[1] 反町茂雄によるテーマ その1
戦後を代表する古書籍商とされる反町茂雄に「蒐集家としての中山正善真柱」という一文があり、ここでは8世紀から現代までの蔵書家を振返っています。
短い文章でここまで包括的なものは他に読んだ事がないので、これを叩き台にさせてもらって始めることにします。以下引用です。

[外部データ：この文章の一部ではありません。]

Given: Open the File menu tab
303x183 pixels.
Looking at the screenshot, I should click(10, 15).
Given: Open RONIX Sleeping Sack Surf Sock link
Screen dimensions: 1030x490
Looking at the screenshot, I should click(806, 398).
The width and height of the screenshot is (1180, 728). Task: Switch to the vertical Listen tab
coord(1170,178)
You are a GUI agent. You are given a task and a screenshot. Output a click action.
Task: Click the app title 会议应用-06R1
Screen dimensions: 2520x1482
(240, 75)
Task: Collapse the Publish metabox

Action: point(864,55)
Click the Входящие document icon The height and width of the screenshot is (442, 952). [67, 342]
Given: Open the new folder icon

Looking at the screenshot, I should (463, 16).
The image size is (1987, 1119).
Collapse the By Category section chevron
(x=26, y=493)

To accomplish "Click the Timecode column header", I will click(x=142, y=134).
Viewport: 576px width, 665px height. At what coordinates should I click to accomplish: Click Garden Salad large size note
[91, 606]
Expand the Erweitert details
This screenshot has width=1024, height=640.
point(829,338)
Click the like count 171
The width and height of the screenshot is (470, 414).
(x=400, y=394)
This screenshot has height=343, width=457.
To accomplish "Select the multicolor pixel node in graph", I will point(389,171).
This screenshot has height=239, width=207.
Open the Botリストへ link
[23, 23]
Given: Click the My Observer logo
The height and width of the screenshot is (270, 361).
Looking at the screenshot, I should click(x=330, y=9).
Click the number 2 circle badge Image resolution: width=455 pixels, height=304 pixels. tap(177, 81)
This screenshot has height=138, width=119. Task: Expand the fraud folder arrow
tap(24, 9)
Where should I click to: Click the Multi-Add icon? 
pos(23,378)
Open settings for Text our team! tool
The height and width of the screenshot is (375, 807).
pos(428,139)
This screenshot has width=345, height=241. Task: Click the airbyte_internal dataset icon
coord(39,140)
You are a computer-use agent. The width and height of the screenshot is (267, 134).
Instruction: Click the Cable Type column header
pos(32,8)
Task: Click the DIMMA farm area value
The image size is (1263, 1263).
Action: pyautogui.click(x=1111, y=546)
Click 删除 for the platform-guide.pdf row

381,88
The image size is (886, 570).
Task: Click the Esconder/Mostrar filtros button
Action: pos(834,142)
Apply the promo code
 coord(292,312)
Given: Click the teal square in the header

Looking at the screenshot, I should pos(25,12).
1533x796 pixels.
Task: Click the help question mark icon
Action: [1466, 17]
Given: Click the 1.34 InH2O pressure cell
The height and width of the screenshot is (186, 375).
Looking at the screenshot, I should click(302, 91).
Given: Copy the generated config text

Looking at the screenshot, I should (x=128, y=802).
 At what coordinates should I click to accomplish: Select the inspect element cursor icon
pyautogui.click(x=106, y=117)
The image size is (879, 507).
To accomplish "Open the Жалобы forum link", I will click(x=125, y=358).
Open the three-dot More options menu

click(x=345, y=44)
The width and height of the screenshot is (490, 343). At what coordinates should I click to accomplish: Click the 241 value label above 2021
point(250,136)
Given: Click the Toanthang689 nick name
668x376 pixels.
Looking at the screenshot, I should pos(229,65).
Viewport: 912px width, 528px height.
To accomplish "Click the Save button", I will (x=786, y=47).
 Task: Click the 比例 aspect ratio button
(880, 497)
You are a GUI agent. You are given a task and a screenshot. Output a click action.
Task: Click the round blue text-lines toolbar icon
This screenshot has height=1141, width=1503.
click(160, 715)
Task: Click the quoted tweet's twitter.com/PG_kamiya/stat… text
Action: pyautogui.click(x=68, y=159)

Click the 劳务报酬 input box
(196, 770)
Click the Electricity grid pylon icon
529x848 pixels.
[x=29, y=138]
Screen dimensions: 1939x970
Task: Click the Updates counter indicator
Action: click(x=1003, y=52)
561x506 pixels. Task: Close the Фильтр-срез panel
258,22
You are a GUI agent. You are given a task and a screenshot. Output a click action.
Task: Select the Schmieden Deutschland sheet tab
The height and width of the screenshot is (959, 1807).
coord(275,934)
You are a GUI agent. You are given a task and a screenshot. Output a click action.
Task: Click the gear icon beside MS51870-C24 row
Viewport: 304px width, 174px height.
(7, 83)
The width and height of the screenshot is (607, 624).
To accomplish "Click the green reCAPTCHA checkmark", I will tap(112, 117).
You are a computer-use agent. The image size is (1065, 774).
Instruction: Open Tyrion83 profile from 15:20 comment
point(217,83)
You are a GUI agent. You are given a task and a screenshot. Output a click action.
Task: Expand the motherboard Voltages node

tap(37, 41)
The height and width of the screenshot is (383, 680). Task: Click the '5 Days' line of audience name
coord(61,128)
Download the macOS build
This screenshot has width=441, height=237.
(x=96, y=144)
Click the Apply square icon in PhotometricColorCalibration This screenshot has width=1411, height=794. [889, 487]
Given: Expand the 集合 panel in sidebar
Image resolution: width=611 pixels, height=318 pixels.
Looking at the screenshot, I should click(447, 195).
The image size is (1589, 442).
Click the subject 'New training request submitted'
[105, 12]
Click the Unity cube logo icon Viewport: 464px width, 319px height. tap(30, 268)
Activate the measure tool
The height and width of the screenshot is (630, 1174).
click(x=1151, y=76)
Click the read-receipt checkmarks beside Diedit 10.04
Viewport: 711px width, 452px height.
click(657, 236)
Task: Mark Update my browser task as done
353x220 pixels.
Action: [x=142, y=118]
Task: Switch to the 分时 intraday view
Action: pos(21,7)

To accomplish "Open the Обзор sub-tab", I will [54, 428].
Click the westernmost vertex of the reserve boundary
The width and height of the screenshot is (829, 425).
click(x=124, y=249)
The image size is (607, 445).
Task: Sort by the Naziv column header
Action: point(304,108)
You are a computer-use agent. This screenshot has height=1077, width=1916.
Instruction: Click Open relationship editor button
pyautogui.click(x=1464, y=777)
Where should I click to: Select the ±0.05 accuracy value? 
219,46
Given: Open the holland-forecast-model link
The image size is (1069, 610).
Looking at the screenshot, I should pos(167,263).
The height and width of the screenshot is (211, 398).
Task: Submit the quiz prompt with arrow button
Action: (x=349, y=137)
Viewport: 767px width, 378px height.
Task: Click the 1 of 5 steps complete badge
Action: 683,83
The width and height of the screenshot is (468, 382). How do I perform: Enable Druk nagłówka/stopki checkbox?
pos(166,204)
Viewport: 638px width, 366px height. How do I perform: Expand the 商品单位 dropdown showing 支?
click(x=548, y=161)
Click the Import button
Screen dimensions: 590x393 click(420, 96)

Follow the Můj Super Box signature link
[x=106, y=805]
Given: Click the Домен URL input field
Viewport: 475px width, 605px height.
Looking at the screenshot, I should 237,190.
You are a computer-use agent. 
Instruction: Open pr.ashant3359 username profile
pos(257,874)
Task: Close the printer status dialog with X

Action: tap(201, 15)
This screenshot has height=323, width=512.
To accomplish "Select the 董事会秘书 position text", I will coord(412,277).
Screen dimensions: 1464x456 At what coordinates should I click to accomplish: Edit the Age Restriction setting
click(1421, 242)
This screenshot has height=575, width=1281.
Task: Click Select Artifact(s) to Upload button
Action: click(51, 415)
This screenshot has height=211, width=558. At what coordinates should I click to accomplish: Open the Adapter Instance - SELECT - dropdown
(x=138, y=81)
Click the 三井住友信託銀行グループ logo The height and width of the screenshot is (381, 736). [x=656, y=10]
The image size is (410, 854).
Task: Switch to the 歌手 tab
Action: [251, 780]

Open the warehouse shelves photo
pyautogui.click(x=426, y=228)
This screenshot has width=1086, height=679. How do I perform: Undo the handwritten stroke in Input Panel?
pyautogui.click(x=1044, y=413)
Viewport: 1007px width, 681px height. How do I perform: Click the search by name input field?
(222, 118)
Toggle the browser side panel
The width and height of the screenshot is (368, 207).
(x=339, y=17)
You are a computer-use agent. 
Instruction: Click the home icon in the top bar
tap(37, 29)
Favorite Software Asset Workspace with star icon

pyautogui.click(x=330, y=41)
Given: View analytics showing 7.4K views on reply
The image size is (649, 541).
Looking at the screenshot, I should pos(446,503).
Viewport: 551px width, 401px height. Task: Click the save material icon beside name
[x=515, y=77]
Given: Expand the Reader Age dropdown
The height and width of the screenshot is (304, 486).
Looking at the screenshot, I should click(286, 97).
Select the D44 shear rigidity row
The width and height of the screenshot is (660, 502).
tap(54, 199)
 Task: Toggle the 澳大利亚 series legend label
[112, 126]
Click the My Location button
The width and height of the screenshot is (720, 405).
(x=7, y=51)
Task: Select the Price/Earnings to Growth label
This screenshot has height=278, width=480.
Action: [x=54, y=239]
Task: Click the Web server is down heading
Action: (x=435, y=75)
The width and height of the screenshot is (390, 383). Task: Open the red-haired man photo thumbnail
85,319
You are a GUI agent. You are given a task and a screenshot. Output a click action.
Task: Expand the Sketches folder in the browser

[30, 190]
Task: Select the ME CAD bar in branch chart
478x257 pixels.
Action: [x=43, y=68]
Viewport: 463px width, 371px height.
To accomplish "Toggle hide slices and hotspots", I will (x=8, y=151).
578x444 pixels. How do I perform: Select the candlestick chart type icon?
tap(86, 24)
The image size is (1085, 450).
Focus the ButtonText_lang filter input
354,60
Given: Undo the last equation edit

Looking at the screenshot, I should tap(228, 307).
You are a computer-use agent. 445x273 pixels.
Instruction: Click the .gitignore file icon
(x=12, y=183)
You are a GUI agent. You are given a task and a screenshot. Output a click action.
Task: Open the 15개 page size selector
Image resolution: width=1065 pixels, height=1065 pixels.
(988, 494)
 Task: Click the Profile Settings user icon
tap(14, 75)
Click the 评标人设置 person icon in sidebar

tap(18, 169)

「日本の蒐書の歴史は、古く八世紀のあの芸亭文庫主にまで遡ります。平安朝時代の初めに中国へ渡った、弘法大師をはじめとするかなりの数の僧たちが、彼の地で多くの書物を蒐集して持ち帰った事は、当時の請来目録の類によって窺う事ができます。その以外では、平安末期の藤原信西・藤原頼長の名が知られます。以後には、鎌倉時代では、明恵上人・藤原定家・北条実時及びその一族等々、足利時代では一条兼良・上杉憲実・同憲房等の名がすぐ記憶に浮かびます。江戸時代に入ると、永続する平和と文教の向上発展に伴って、蒐集家の数は大いに増加し、一寸思い出すだけでも、徳川家康・僧天海・桂宮智仁・智忠父子・脇坂八雲軒・松平忠房・前田綱起(松雲公)・徳川光圀から、中期以降では松平定信・水野忠央・屋代弘賢・狩谷?斎・塙保己一・新見正路・浅野梅堂等々。更に大田南畝・馬琴・種彦・豊芥子に至るまで、その数は相当に多くあります。就中、質量を兼ねて、最も重きをなすものは、松雲公と屋代と梅堂とであろうかと愚考します。但し後の二者の蒐集は既に散逸又は亡滅し、信頼に値する目録さえ残存して居りません。幸いにして、最大最優と想像される松雲公の集は、今日完全に近く保存されて居り、目録も印行されてありますから、江戸時代の代表として、ここにはこれを採る事にしましょう。
明治以後には、善本の蒐集家の数は一段と増加致します。青木信寅・黒川家三代・竹添井々・田中光顕・井上頼圀・田中勘兵衛・神田香厳・富岡鉄斎・平出氏三代・大野酒竹・徳富蘇峰・和田維四郎・市島春城・二代目安田善次郎・加賀豊三郎・渡辺 霞亭・池田天鈞居・松井簡治・佐佐木信綱・石井光雄・高木利太・大島景雅・守屋高蔵等々、みな錚々たるコレクターです。外人ではE・サトー、B・チェンバレン、F・ホーレーは、それぞれに立派な蒐集家で、質に於いても優れて居ります。これらのうちで、稀書珍籍の蒐集に於て、質と量を見合わせて、最も見るべきは、私見によれば、大震災の前後を併せた安田善次郎さんと、和田雲村翁で、すぐこれに次ぐは、徳富氏成簀堂文庫でしょう。最盛期のホーレー文庫(昭和二十七、八年頃の)は、或いは直ちに成簀堂の後を追う者かも知れません。ここでは安田氏と和田氏を選び採って、これに先の前田家尊経閣の集を加え、これらの一々と天理の蒐集を試みる事によって、中山正善真柱の位置を考量したいと思います。」